Minacce con coltello al titolare del bar, scatta il 'Daspo urbano'

La misura per la prima volta applicata dalla questura di Bologna. Nel 2017 il precedente del Comune su alcuni senza tetto di viale Masini

Anche se non ha condanne passate in giudicato, non potrà mettere piedi nel comune di Bologna, in virtù della sua condotta. E' questa la prima applicazione concreta da parte della questura di Bologna del cosiddetto Daspo Urbano, nella versione dell'ultimo decreto legge nr. 130 del 21 ottobre 2020.

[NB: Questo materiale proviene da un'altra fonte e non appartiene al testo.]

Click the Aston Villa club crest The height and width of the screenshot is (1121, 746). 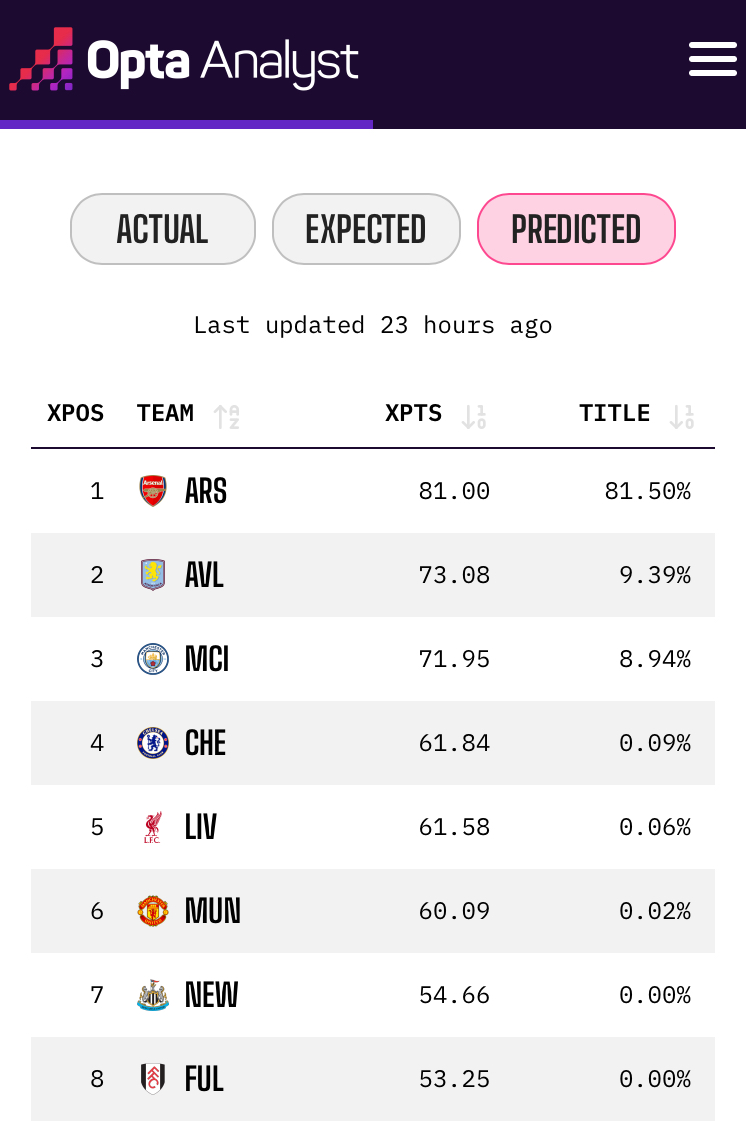[x=152, y=575]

A essere colpito dalla misura un uomo, già con precedenti in materia di stupefacenti, che è stato poi anche denunciato per aver minacciato con un coltello il titolare del bar che frequentava, in via Pasubio. Per il soggetto, 40enne cittadino italiano, con il Daspo urbano scatta il divieto si frequentare il locale e di avvicinarsi allo stesso, per sei mesi.

Prima che fosse approvato il Daspo urbano infatti, queste limitazioni potevano essere imposte soltanto a chi aveva condanne passate in giudicato, adesso basta la denuncia. La misura tuttavia, non compare per la prima volta in assoluto entro i confini comunali. Fece discutere infatti un provvedimento analogo comminato nel 2017 dal comune di Bologna ad alcuni senza tetto stazionanti in viale Masini, misura che scatenò dure polemiche.